── Dataset records

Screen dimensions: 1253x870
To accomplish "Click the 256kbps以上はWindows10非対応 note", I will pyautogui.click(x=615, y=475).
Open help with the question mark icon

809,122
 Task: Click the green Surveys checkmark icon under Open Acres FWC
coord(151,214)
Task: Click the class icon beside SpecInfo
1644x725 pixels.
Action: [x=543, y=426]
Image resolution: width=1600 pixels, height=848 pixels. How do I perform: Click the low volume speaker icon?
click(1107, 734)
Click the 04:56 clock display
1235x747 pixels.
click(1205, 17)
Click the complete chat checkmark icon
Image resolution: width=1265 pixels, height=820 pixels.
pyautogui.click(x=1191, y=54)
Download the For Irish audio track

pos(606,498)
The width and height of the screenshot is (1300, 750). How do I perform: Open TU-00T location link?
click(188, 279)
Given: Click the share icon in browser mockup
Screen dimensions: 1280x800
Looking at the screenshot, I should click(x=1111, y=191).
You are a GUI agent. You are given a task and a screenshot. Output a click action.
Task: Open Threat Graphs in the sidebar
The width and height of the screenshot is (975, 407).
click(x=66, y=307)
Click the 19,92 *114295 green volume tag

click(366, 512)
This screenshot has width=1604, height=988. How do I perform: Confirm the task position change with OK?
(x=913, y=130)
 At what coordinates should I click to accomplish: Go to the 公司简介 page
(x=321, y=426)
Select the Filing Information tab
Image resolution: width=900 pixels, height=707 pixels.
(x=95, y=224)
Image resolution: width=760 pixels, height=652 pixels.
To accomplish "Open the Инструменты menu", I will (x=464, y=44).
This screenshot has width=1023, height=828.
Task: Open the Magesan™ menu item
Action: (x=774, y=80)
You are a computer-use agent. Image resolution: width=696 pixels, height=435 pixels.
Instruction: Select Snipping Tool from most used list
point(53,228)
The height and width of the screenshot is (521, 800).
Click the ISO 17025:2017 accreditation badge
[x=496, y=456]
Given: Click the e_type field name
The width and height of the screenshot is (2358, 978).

────

- Task to carry out: Copy out, from the data above, each line where the string "agent" is present.

- Answer section:
You are a GUI agent. You are given a task and a screenshot. Output a click action.
You are a computer-use agent. Image resolution: width=696 pixels, height=435 pixels.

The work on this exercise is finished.